Many parents would know the feeling of watching Disney Princess movies with their daughters, and secretly bemoaning the lack of strong female role models on screen.
Aurora in Sleeping Beauty is the epitome of complete passiveness – in fact, she’s so passive, she asleep. Ariel in The Little Mermaid gives up her voice for the chance of snagging a man. And Snow White – well, the evil witch is a lot more memorable.
That’s where artist David Trumble comes in. He has created Disney Princess versions of real life women – both modern and historical figures – that girls could be looking up to instead. Check them out in the gallery below.
But Trumble’s goal wasn’t necessarily that he wanted to get young girls interested in Supreme Court Justices. Instead, he wanted to highlight how unnecessary it was that all female characters aimed at kids all look the same. He was inspired by the ‘Merida makeover’ scandal, that Mamamia has written about before.
In a statement to Women You Should Know, Trumble said:
This was a response to the furor kicked up over the glossy ‘princessification’ of Pixar’s Merida character, both in image and doll form. I drew this picture because I wanted to analyze how unnecessary it is to collapse a heroine into one specific mold, to give them all the same sparkly fashion, the same tiny figures, and the same homogenized plastic smile.
My experience of female role models both in culture and in life has shown me that there is no mold for what makes someone a role model, and the whole point of Merida was that she was a step in the right direction, providing girls with an alternative kind of princess. Then they took two steps back, and painted her with the same glossy brush as the rest. So I decided to take 10 real-life female role models, from diverse experiences and backgrounds, and filter them through the Disney princess assembly line.

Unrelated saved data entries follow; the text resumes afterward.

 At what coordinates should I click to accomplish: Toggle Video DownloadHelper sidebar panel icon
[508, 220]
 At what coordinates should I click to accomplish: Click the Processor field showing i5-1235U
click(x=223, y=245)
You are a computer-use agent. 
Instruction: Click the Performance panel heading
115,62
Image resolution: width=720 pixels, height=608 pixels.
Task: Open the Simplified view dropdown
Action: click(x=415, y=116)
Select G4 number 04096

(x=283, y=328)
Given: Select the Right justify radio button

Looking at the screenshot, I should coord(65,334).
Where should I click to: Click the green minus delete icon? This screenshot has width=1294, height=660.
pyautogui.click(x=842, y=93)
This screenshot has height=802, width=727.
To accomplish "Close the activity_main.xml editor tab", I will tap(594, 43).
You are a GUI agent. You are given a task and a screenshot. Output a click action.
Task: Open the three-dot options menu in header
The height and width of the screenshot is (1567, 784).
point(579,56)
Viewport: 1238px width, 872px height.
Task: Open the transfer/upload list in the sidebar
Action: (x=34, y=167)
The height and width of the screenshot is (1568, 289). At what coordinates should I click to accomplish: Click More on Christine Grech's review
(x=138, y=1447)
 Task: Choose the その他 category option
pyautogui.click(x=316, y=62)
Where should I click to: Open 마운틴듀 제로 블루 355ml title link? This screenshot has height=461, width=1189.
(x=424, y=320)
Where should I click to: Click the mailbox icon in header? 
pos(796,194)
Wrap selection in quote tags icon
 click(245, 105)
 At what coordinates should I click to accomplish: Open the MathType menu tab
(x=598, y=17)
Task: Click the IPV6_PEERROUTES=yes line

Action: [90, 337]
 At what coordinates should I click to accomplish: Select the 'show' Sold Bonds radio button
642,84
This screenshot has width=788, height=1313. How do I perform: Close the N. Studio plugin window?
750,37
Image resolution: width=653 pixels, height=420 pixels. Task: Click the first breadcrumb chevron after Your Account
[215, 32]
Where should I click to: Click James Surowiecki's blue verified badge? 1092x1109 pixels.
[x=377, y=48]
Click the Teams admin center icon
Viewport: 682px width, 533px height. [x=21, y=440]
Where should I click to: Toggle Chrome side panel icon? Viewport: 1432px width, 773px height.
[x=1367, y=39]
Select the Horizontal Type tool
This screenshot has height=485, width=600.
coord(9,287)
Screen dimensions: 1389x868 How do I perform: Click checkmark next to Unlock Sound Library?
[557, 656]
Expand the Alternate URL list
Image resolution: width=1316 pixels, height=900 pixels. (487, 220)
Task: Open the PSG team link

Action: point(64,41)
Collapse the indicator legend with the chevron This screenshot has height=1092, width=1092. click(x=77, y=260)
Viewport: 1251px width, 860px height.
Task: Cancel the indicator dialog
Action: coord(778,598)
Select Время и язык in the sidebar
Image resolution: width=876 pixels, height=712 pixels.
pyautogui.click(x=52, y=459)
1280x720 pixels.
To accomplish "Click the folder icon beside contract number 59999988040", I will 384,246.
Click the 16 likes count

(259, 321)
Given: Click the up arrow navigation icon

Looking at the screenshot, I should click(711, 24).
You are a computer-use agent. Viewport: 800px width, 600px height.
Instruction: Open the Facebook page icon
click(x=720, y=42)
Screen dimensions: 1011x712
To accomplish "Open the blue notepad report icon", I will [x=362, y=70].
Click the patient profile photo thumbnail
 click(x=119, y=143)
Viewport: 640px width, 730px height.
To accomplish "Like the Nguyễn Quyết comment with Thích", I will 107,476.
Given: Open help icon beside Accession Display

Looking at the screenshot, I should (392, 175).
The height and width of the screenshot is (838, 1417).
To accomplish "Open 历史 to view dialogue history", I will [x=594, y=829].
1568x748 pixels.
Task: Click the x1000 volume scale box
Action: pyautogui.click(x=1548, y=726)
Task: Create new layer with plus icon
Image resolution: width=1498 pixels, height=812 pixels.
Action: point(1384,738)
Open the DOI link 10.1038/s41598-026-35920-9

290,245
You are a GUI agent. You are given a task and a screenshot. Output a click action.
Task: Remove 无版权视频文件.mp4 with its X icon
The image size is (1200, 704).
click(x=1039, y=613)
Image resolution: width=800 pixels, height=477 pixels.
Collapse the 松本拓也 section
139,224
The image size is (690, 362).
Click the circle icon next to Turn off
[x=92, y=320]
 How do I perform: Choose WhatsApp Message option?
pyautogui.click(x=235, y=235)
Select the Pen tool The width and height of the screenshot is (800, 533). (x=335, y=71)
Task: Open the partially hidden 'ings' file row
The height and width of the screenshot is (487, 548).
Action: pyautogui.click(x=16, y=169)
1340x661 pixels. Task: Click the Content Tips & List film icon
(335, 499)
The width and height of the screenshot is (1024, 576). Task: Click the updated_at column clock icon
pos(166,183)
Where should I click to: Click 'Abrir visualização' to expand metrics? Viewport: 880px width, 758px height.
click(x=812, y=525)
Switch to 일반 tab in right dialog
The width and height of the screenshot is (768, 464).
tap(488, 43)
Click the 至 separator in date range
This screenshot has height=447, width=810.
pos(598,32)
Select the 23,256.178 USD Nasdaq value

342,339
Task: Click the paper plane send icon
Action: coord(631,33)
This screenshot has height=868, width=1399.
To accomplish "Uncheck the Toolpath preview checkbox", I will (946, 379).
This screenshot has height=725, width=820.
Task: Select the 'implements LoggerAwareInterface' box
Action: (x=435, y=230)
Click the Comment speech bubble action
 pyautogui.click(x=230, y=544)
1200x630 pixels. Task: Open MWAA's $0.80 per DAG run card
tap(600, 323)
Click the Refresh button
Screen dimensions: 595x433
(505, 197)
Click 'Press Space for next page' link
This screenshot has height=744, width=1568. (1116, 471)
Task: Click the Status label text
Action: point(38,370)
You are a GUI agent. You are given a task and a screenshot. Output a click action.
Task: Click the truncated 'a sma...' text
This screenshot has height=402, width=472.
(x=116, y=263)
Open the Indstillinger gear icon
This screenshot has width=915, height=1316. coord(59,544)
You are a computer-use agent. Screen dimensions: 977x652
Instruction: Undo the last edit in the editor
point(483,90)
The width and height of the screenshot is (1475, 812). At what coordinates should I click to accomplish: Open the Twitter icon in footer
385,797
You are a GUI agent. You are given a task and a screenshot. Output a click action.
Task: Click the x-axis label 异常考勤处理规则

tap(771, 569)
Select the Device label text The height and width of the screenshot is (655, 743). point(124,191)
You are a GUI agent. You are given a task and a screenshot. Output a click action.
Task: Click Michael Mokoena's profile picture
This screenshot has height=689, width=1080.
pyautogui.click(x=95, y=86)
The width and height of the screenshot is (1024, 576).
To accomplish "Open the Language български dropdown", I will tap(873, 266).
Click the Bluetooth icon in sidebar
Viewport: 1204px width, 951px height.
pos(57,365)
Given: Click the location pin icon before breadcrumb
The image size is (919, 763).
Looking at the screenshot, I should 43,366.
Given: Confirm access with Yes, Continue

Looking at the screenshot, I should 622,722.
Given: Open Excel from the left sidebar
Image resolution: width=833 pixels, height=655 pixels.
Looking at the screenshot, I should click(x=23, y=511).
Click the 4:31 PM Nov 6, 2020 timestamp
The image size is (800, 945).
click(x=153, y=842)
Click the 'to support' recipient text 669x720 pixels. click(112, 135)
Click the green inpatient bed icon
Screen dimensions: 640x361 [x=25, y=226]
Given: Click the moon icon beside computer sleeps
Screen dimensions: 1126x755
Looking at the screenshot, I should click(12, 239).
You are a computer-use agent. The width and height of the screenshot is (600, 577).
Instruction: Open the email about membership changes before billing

The result was this cartoon, which earned equal parts praise and ire from readers. Some didn’t get the joke, some disagreed with it, others saw no harm in it at all and wanted to buy the doll versions of them… it was a polarizing image, but I suppose that’s the point. The statement I wanted to make was that it makes no sense to put these real-life women into one limited template, so why then are we doing it to our fictitious heroines?
Some love Trumble’s cartoons – and other hate on them.
On the one hand, there seems to be no question that kids are interested in things that are, for the most part, brightly coloured and aesthetically pleasing. If you have to Disney-ify a real life figure to get kids interested in their accomplishments, does that matter?
On the other hand, Trumble’s aim was to show that’s it’s not necessary to make all female heroines look the same – and there is something deeply uncomfortable about looking at a Disney Princess Version of Anne Frank.
What do you think? Do these images make the point that women should be not be forced into one aesthetic ideal? Or do you actually like the images, and think they would be good for kids?